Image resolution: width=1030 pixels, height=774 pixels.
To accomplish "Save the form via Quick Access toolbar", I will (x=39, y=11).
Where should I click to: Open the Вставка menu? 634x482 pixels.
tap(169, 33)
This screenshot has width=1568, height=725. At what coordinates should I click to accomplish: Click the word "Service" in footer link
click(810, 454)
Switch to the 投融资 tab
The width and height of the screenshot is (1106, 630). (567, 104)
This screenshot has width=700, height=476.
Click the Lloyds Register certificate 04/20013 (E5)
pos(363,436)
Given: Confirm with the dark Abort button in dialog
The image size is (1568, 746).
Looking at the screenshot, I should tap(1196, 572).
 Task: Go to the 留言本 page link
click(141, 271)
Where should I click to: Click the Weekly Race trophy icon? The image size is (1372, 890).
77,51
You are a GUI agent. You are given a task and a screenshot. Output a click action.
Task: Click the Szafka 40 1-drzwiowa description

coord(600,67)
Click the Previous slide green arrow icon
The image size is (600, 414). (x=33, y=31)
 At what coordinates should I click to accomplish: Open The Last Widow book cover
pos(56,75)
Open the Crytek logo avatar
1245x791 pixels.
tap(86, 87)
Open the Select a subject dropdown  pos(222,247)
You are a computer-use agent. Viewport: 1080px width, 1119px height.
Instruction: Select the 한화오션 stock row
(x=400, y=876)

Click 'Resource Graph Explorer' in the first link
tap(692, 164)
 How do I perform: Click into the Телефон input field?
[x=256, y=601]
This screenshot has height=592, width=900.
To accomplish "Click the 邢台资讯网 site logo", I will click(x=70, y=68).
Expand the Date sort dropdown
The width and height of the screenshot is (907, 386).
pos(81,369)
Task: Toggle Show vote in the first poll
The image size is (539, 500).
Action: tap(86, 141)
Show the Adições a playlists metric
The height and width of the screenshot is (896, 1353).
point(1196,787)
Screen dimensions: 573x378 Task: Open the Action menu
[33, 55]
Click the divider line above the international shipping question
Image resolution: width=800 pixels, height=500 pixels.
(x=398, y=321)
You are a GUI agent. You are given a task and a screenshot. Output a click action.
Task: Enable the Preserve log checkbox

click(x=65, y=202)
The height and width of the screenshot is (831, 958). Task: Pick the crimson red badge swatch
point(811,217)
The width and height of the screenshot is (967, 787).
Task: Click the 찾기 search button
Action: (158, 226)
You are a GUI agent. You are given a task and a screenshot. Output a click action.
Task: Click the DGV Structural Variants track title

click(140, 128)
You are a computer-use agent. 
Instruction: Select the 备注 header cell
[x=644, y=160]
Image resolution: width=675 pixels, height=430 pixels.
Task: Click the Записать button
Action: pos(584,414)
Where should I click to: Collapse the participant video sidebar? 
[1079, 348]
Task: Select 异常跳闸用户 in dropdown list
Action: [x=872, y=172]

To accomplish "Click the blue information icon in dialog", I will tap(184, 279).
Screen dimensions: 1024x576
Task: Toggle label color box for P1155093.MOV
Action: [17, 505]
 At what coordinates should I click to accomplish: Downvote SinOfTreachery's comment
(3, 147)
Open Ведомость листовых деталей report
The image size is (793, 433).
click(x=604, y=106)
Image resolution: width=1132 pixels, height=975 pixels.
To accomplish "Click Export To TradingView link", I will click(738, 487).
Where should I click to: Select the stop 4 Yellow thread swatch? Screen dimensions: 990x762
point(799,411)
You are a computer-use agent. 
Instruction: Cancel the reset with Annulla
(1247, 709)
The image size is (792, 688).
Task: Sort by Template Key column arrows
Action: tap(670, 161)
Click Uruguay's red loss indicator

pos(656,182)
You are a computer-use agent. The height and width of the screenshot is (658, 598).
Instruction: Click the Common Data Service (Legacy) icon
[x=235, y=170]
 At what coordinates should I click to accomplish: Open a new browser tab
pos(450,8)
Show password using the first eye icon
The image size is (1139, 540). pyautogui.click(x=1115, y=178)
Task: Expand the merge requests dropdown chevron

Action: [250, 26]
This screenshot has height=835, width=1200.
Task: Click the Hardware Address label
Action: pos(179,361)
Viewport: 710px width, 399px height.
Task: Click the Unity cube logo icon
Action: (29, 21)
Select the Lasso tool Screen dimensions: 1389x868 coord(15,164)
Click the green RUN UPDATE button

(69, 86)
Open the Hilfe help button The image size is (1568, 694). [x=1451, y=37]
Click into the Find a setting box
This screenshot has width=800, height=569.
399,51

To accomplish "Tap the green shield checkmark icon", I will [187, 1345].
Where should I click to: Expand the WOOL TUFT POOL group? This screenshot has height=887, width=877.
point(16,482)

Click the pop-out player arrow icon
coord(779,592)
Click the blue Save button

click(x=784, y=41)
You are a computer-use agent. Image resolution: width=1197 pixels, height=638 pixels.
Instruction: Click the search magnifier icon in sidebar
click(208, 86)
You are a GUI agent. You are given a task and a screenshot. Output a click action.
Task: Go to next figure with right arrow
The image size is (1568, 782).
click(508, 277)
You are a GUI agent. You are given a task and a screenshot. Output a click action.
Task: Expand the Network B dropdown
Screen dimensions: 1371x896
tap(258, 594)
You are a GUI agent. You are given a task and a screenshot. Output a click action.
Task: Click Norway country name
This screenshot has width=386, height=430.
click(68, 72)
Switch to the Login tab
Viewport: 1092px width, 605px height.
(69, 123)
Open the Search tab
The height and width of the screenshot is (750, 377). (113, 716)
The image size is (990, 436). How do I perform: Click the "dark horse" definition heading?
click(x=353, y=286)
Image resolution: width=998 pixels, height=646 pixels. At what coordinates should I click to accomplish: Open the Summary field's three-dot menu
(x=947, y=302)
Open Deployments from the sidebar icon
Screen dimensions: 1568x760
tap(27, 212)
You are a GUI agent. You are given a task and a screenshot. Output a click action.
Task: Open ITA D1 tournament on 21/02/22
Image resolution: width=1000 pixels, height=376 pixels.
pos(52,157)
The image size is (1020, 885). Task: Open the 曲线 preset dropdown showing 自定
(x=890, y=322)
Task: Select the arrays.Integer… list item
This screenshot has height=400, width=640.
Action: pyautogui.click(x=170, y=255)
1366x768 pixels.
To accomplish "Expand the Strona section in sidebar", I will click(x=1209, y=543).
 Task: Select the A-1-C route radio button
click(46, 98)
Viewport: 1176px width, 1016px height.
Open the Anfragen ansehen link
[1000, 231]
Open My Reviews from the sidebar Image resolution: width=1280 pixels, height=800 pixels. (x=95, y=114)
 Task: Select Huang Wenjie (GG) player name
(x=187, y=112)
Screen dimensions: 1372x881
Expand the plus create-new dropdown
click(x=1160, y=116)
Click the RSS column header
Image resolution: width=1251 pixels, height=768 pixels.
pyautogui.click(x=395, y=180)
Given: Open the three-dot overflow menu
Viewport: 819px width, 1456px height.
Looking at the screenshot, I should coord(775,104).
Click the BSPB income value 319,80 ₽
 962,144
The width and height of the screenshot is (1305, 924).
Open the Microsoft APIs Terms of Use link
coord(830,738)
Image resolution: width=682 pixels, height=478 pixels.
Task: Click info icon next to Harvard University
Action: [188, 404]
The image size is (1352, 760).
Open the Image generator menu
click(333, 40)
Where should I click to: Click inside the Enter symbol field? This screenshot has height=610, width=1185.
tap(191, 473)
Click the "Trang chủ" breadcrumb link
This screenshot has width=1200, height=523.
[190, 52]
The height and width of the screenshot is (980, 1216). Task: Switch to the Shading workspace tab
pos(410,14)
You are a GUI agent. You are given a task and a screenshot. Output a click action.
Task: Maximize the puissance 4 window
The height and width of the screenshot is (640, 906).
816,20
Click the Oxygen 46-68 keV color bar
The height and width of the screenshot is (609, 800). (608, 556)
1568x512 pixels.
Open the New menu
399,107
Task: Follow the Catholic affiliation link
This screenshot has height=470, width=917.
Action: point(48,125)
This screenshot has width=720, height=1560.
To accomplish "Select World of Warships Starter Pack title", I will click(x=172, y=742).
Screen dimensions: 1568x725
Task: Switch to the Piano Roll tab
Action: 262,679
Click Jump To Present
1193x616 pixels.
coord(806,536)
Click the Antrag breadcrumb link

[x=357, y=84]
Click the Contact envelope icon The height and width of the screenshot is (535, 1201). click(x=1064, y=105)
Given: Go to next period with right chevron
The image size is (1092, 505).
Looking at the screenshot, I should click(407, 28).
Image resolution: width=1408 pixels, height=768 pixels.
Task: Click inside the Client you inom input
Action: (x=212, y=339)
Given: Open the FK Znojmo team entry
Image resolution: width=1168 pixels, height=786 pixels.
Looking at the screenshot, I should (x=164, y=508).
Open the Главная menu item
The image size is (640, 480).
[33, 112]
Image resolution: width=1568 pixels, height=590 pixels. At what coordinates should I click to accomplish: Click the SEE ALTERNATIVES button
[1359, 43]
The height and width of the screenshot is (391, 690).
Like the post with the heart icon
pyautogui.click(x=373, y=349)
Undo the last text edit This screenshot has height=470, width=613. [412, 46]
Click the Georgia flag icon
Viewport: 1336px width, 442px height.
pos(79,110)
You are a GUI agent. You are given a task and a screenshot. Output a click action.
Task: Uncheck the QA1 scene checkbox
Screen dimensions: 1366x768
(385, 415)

========

Starting with the line with "The image size is (1568, 746)." above and going on through the line with "Show the Adições a playlists metric", transcribe every line exactly, both ends included, and add nothing.

The image size is (1568, 746).
Looking at the screenshot, I should tap(1196, 572).
 Task: Go to the 留言本 page link
click(141, 271)
Where should I click to: Click the Weekly Race trophy icon? The image size is (1372, 890).
77,51
You are a GUI agent. You are given a task and a screenshot. Output a click action.
Task: Click the Szafka 40 1-drzwiowa description

coord(600,67)
Click the Previous slide green arrow icon
The image size is (600, 414). (x=33, y=31)
 At what coordinates should I click to accomplish: Open The Last Widow book cover
pos(56,75)
Open the Crytek logo avatar
1245x791 pixels.
tap(86, 87)
Open the Select a subject dropdown  pos(222,247)
You are a computer-use agent. Viewport: 1080px width, 1119px height.
Instruction: Select the 한화오션 stock row
(x=400, y=876)

Click 'Resource Graph Explorer' in the first link
tap(692, 164)
 How do I perform: Click into the Телефон input field?
[x=256, y=601]
This screenshot has height=592, width=900.
To accomplish "Click the 邢台资讯网 site logo", I will click(x=70, y=68).
Expand the Date sort dropdown
The width and height of the screenshot is (907, 386).
pos(81,369)
Task: Toggle Show vote in the first poll
The image size is (539, 500).
Action: tap(86, 141)
Show the Adições a playlists metric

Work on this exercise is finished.